5. Challenges and Future Directions

Despite promising preclinical results, translating immunotherapies to clinical stroke care faces challenges. Timing is critical; early administration may reduce secondary injury, but late administration could interfere with tissue repair. Safety is another concern, as systemic immunosuppression may increase the risk of infection.

Future research should focus on identifying optimal therapeutic windows, patient stratification based on inflammatory profiles, and combination therapies targeting multiple immune pathways. Precision medicine approaches, including biomarker-guided interventions, may help optimize therapeutic efficacy while minimizing adverse effects.

6. Conclusions

This review highlights the central role of immune-mediated mechanisms in shaping post-stroke neuroinflammation and recovery, with a particular emphasis on microglial activation, cytokine signaling, and adaptive immune responses.
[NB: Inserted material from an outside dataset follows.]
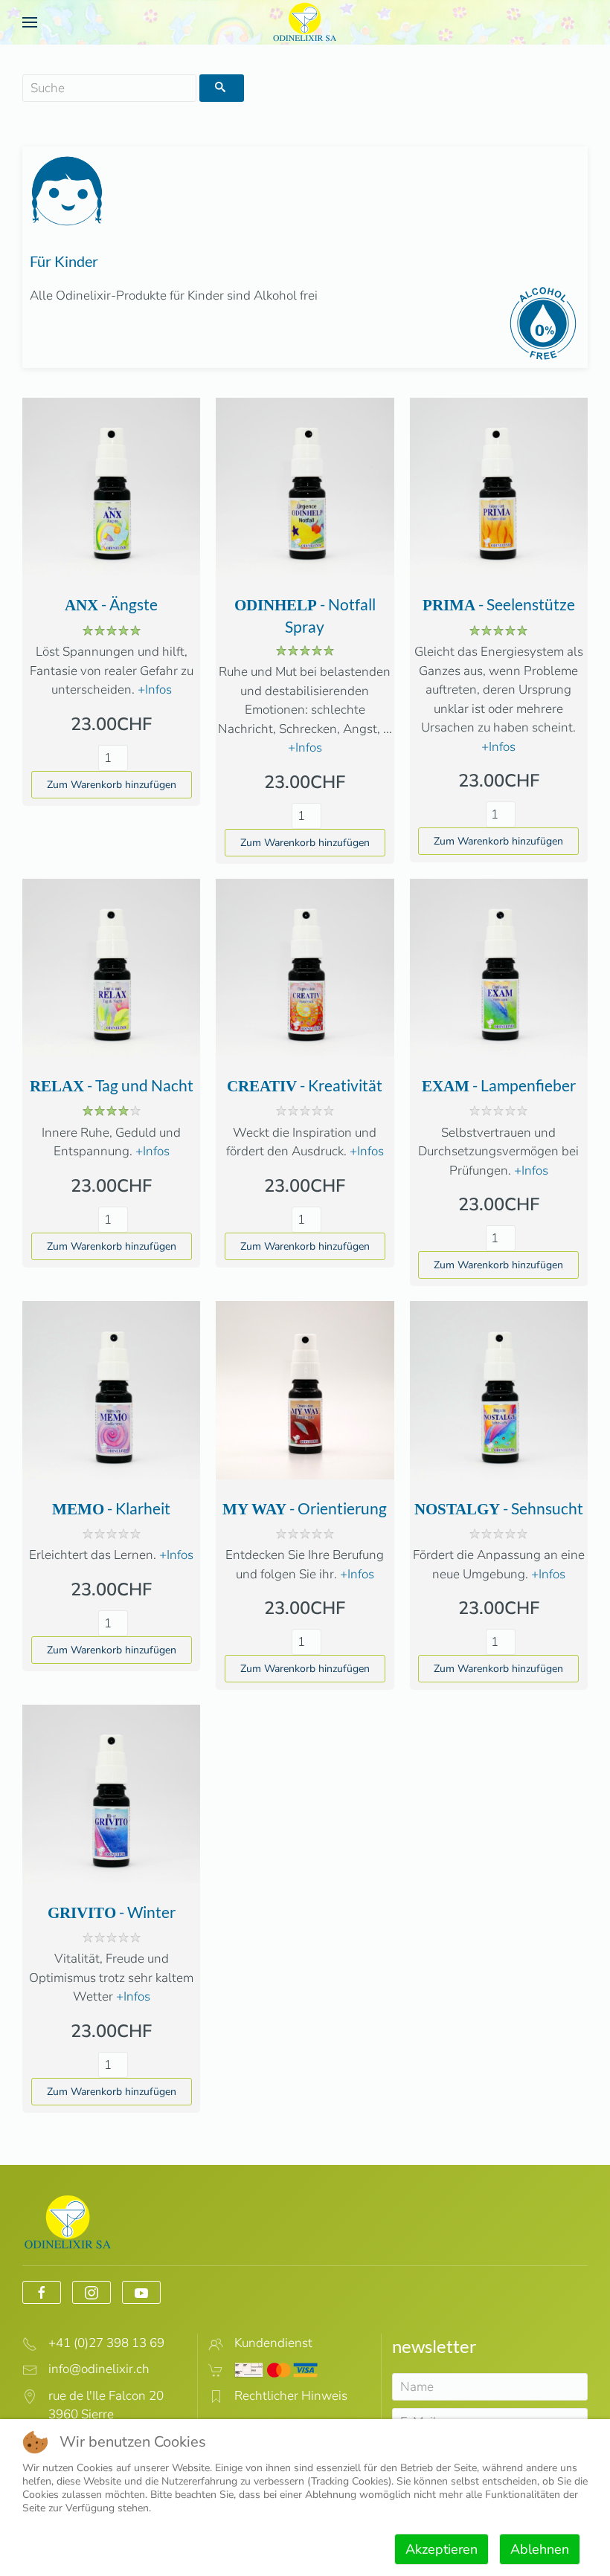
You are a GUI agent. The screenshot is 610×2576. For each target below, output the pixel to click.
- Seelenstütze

Together, these processes contribute to secondary brain injury and represent points at which immune modulation may alter neurological outcomes after stroke.

Several FDA-approved immunotherapies originally developed for oncologic, autoimmune, and inflammatory conditions target molecular pathways implicated in post-stroke inflammation and therefore warrant consideration for therapeutic repurposing. Agents that modulate cytokine activity, T-cell responses, or B-cell function demonstrate mechanistic relevance in this context. However, immune-based therapies differ substantially in their safety profiles, and approaches associated with neurological toxicity, particularly specific cell-based therapies, require careful evaluation before application in stroke populations.

Overall, immunomodulation represents a promising strategy for addressing post-stroke inflammation beyond acute reperfusion strategies. Future research should focus on defining optimal therapeutic windows, appropriate patient populations, therapeutic timings, and immune targets to balance attenuation of harmful inflammation with preservation of reparative processes. Careful clinical investigation will be essential to determine whether repurposed, FDA-approved immunotherapies can safely contribute to improved recovery and long-term neurological outcomes following stroke.